Bug #1195
closed
Heap OOB Read via PersonName Path in DcmJSONReader
100%
Description
Received by email from the IN-CYPHER OSS Security Team (2026-03-24):
Subject: IC-DCMTK-0007 Heap OOB Read via PersonName Path in DcmJSONReader
Version: DCMTK master 418274445 (DCMTK-3.7.0+64)
CWE: CWE-125 (Out-of-bounds Read)This report describes a heap buffer overflow in
getTokenContent() reached through the PersonName (PN VR) processing path
in parseElementValueArray() at dcjsonrd.cc:1022. While this shares the same
JSMN two-pass root cause as IC-DCMTK-0006, it is reached through a third,
independent call site that a fix addressing only the parseElement() call
sites would miss. This variant requires the --ignore-errors flag (setting
stopOnErrorPolicy_ to OFFalse), which is why we rate it as high rather than
critical. A 44-byte JSON input triggers the out-of-bounds read.Please find the detailed report, proof-of-concept, and sanitizer output
in the attachments.
Follow-up message:
This bug shares the JSMN two-pass root cause with IC-DCMTK-0006 but is
reached through a third independent call site that a targeted fix would
miss.

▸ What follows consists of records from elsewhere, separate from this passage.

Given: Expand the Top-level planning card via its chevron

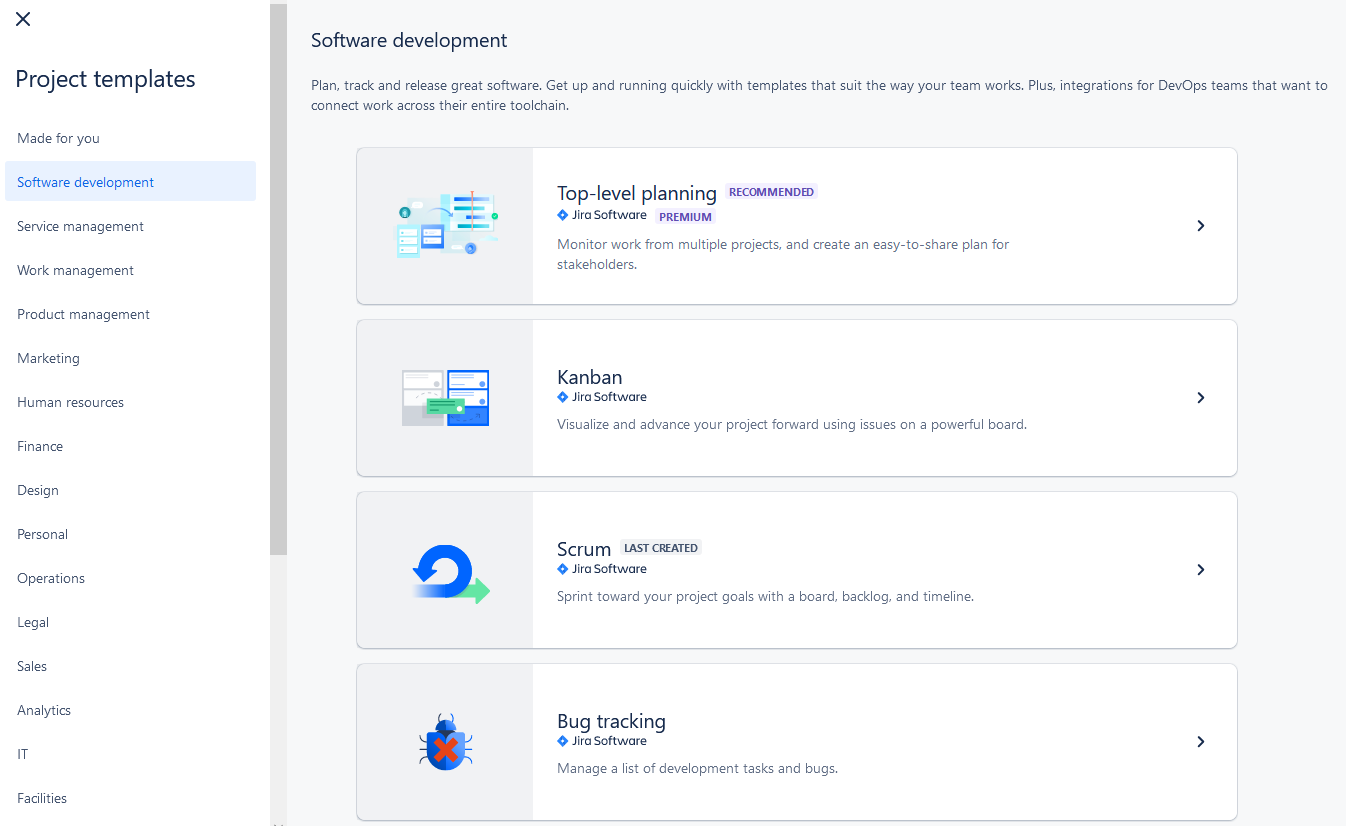Looking at the screenshot, I should [1201, 226].
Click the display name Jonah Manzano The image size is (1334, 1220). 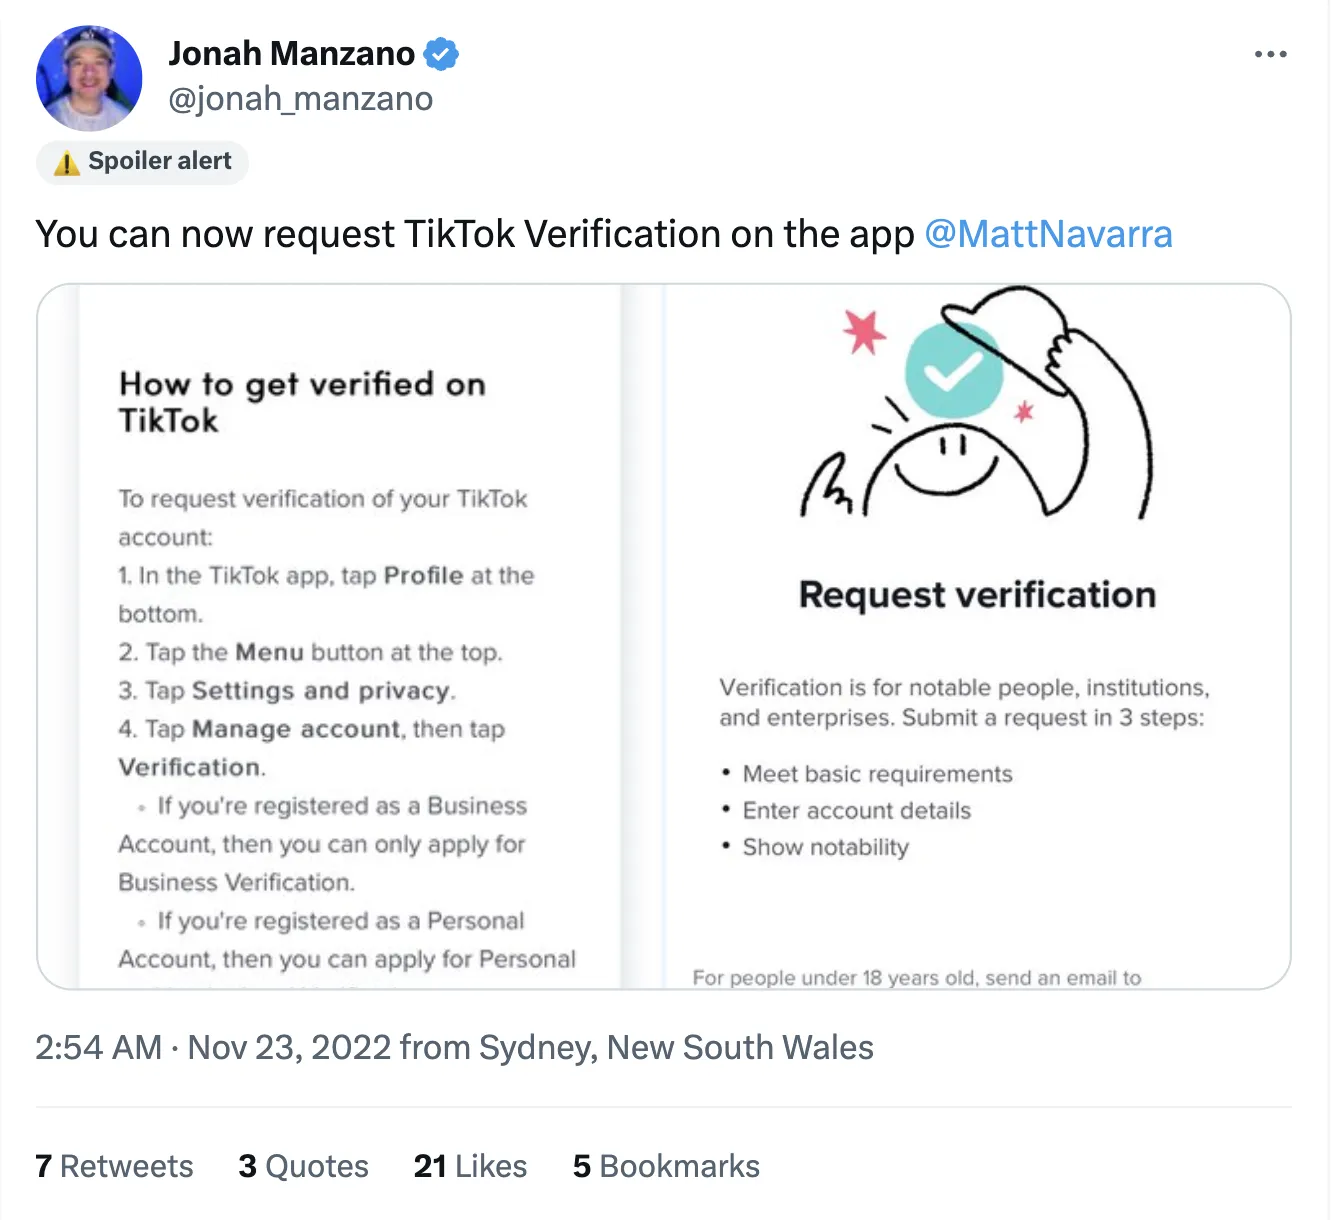291,53
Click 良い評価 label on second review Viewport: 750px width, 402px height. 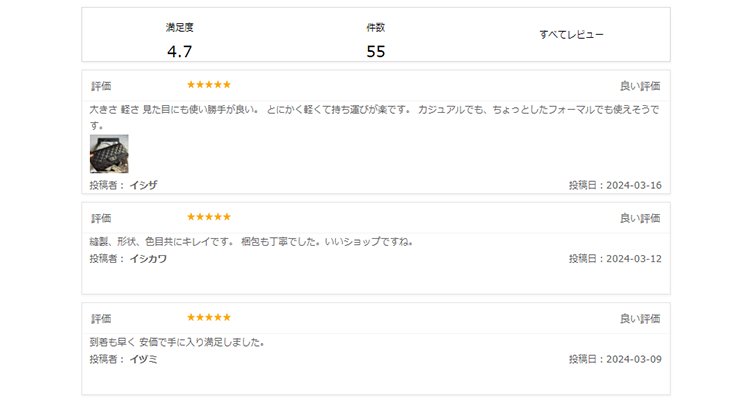[x=640, y=218]
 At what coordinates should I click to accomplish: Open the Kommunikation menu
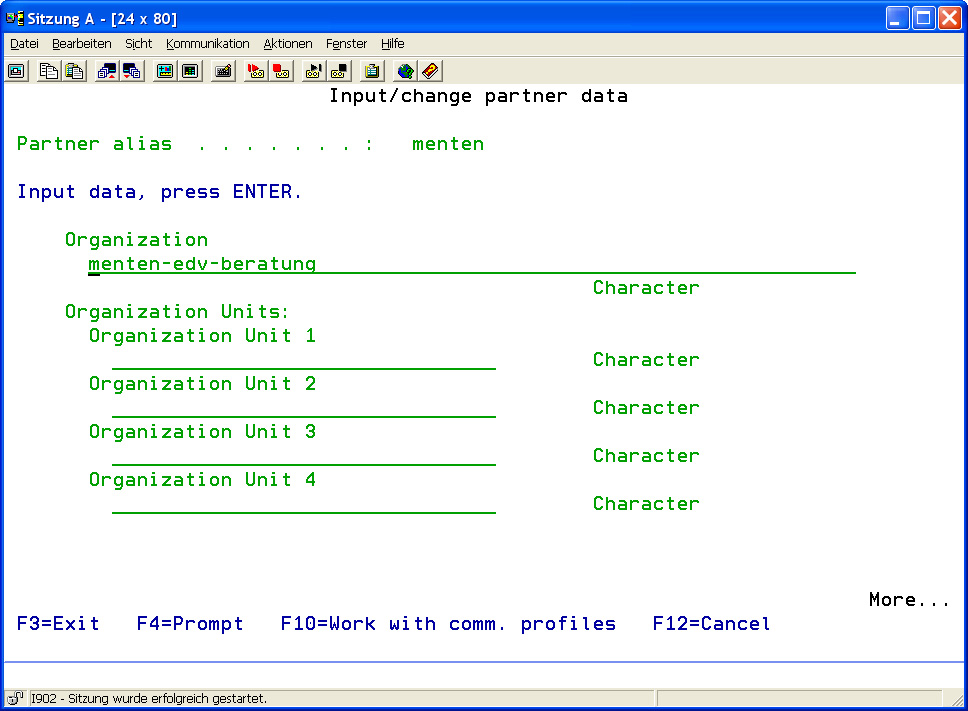click(208, 44)
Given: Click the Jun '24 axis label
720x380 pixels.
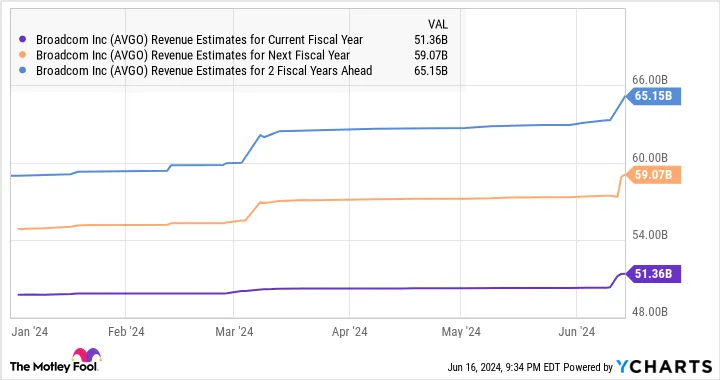Looking at the screenshot, I should pos(576,332).
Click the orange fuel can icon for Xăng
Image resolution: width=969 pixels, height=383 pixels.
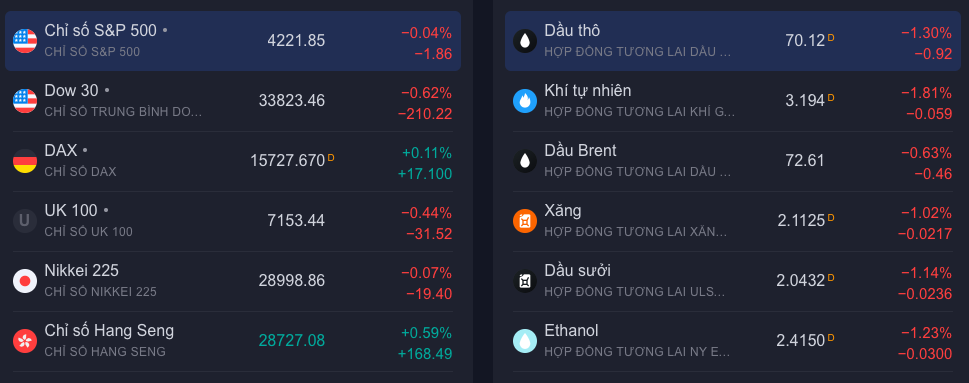click(x=525, y=221)
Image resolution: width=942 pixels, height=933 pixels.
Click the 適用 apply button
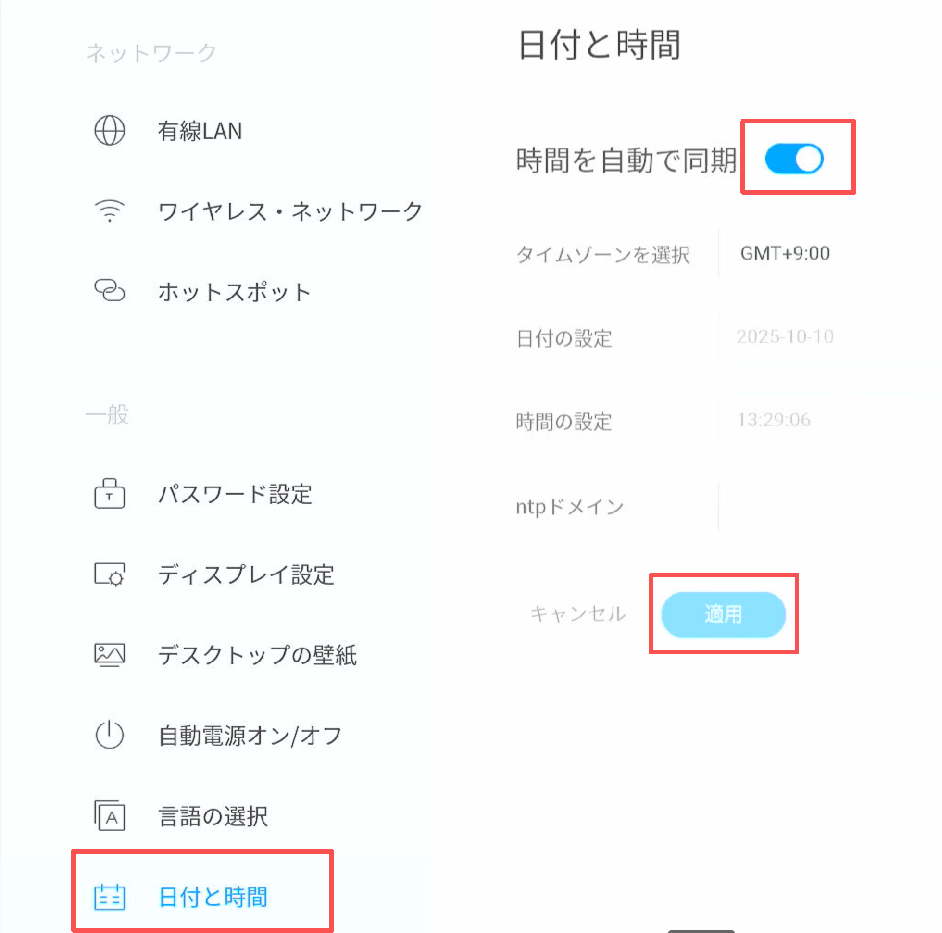click(723, 614)
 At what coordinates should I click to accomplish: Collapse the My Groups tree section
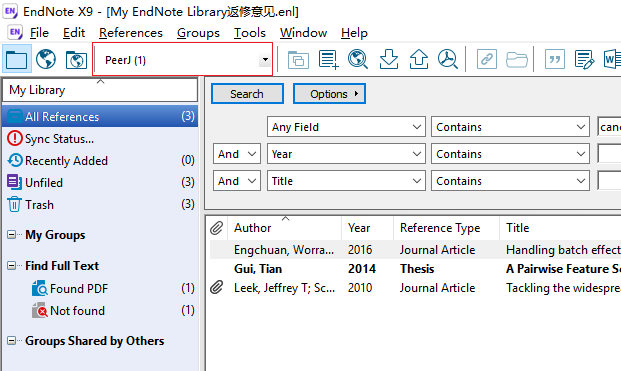click(x=11, y=235)
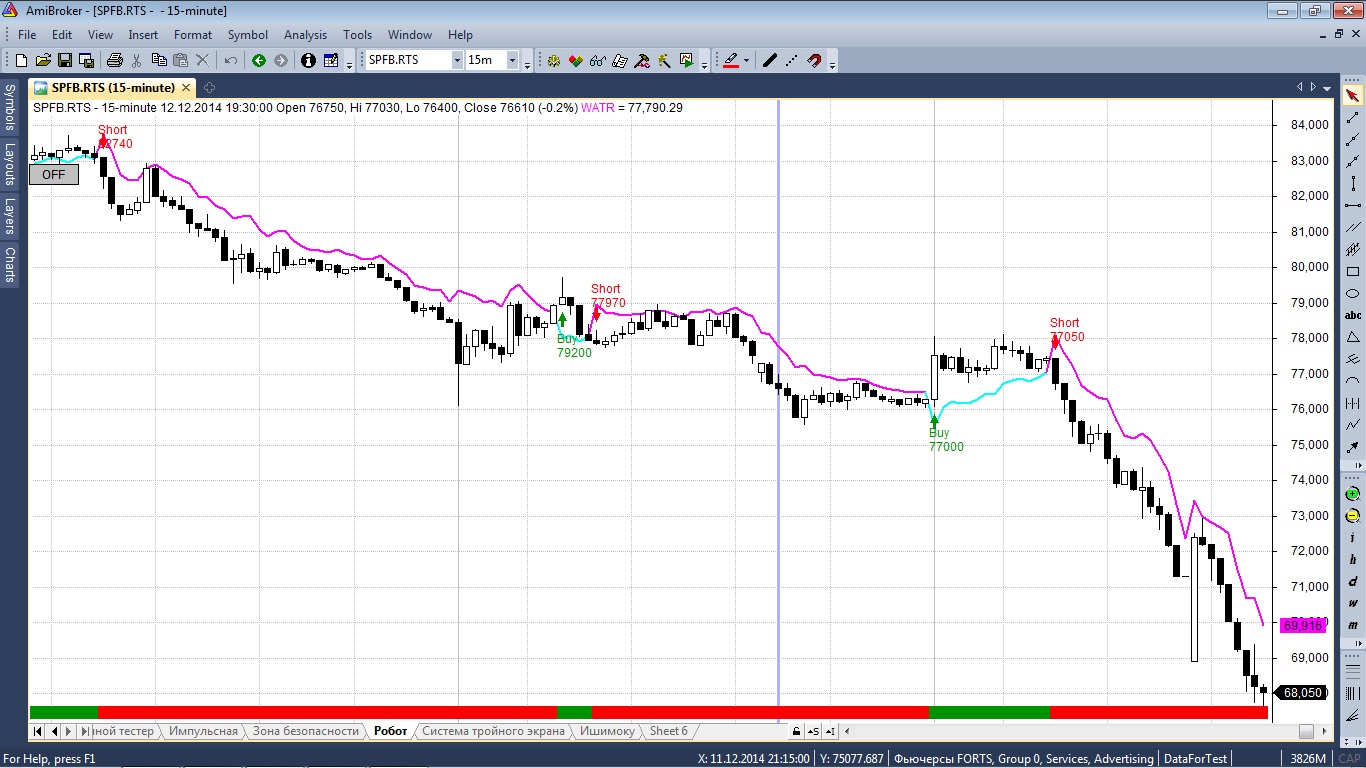Open symbol information icon

(308, 60)
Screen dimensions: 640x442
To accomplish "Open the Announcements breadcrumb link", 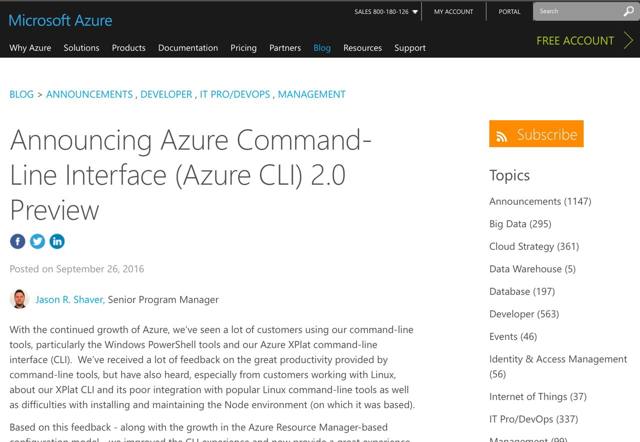I will pyautogui.click(x=89, y=94).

Our PoC currently requires --ignore-errors; we report it preemptively
since the code path lacks bounds validation regardless of error policy.
Files
Updated by
Updated by Marco Eichelberg 3 days ago
- Status changed from New to Closed
- Assignee set to Marco Eichelberg
- % Done changed from 0 to 100
- Estimated time set to 1:00 h
Closed by commit #4add0621b (i.e. the same commit that also closed DCMTK issue #1193.)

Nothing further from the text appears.